Equating this to $0$ gives the roots $r = 1$ and $r = 0$, or $x^2 + y^2 = 1$ and $x^2 + y^2 = 0$, which correspond to turning points on the unit circle, and at the point $(0,0)$.

Edit

To verify the extrema you can find the second derivative of the expression above in $r$. In multi-vartiate calculus (like the original problem), you would need to find the hessian and check if it is positive definite (local minimum), or negative definite (local maximum). Note that the hessian is the multi-variate extension of the second derivative.
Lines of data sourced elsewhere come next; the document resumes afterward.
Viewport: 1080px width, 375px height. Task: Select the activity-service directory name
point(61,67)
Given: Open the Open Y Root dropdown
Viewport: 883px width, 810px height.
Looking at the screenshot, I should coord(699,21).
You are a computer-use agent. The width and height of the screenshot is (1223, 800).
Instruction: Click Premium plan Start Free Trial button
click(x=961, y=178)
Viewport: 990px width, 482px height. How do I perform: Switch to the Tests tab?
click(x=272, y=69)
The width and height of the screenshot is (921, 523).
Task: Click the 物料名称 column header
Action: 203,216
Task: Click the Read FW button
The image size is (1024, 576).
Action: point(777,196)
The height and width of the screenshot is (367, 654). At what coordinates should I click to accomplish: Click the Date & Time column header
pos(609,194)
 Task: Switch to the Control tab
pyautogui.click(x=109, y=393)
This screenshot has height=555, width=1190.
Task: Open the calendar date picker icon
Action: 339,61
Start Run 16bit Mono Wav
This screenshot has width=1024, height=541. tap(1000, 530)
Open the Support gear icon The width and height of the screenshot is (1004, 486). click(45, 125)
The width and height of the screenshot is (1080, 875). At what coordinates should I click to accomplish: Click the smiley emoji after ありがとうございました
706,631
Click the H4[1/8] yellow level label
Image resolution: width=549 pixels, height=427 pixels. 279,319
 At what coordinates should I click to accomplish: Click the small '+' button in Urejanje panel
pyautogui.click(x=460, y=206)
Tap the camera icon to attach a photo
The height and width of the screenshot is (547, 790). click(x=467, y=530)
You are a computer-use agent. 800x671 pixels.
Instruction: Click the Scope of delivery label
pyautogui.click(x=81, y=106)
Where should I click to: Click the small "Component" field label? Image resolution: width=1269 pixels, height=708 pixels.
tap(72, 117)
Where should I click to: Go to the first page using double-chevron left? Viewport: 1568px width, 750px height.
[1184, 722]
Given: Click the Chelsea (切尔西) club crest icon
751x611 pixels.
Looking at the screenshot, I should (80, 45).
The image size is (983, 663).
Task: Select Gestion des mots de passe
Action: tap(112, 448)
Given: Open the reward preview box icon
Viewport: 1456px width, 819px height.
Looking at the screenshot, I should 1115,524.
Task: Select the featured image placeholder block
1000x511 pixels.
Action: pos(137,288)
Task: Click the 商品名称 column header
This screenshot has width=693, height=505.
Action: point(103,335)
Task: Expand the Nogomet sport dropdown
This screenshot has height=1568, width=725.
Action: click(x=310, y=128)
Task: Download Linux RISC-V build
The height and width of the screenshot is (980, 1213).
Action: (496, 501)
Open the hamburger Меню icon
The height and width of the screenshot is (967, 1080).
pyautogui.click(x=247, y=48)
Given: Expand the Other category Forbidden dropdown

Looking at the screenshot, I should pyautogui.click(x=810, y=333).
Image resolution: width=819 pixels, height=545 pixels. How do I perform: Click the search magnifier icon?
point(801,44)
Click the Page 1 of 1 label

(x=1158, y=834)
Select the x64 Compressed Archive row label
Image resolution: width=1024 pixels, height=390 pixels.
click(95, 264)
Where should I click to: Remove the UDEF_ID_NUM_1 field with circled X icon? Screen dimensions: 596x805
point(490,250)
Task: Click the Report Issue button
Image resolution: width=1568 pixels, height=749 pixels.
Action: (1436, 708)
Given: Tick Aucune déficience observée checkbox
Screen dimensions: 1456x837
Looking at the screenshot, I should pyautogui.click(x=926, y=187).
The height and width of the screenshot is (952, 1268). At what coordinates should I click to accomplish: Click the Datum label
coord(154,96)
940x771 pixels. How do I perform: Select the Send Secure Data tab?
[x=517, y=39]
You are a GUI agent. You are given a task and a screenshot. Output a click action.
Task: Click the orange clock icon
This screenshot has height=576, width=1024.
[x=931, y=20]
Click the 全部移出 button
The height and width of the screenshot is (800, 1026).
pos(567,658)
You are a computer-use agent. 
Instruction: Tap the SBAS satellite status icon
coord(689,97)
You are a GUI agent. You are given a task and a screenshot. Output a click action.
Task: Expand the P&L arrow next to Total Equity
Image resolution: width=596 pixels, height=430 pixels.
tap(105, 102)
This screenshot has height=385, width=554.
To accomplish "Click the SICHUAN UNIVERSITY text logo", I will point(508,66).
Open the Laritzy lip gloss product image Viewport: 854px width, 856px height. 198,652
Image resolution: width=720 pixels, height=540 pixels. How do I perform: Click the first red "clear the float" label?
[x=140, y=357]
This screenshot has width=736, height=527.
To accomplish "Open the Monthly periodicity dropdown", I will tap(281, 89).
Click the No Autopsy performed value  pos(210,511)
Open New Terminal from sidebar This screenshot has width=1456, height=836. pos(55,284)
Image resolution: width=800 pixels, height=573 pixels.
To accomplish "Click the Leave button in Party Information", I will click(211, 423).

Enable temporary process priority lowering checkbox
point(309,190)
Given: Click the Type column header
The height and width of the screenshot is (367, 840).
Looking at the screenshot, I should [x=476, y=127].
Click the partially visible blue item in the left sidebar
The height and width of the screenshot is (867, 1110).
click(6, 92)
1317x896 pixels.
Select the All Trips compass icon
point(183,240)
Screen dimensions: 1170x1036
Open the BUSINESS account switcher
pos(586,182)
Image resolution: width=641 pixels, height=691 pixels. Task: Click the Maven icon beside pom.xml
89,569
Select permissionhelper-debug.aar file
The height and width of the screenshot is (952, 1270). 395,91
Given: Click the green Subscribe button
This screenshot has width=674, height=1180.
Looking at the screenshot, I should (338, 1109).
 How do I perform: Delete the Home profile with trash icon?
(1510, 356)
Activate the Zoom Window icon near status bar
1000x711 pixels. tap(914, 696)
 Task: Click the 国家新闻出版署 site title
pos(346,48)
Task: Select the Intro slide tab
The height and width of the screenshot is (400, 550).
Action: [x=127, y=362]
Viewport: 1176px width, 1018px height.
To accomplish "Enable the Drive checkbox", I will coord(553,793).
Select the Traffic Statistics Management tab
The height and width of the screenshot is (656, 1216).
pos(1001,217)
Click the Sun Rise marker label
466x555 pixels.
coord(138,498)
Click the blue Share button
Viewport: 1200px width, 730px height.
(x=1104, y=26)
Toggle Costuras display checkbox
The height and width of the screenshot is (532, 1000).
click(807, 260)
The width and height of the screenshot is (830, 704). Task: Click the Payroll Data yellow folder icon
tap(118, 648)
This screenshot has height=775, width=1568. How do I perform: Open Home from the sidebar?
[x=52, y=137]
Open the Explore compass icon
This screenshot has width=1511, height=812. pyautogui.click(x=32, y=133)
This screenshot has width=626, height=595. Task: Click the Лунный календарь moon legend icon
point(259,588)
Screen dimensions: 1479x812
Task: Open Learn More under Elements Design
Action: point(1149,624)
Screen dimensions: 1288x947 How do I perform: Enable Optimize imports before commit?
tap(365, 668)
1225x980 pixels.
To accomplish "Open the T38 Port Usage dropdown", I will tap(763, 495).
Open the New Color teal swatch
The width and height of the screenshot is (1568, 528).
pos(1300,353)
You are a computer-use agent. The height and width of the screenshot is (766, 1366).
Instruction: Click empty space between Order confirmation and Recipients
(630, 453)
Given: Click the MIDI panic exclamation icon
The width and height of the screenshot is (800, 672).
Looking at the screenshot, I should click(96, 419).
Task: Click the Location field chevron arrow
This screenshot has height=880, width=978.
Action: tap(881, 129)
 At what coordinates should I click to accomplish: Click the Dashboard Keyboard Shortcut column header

Also, be careful that the hessian test only verifies local extrema and can not be used to show a general point is a global optimum unless the problem is convex.

The second derivative with respect to $r$ is

$$ \frac{d^2}{dr^2} (r^2e^{-r^2}) = \frac{d}{dr} (e^{-r^2} (2r-2 r^3)) = 2 e^{-r^2} (1-5 r^2+2 r^4) $$

When $r = 0$ we find the second derivative to be $2$, thus the point $(0,0)$ is a local minimum. When $r = 1$ we find the second derivative to be $-4/e$, thus the points on the unit circle are local maximums.

Now in terms of showing the points are in-fact global extrema, you can appeal to the nature of the problem. It is not difficult to show that outside the unit circle the function is always decreasing, but is bounded by the positive axis.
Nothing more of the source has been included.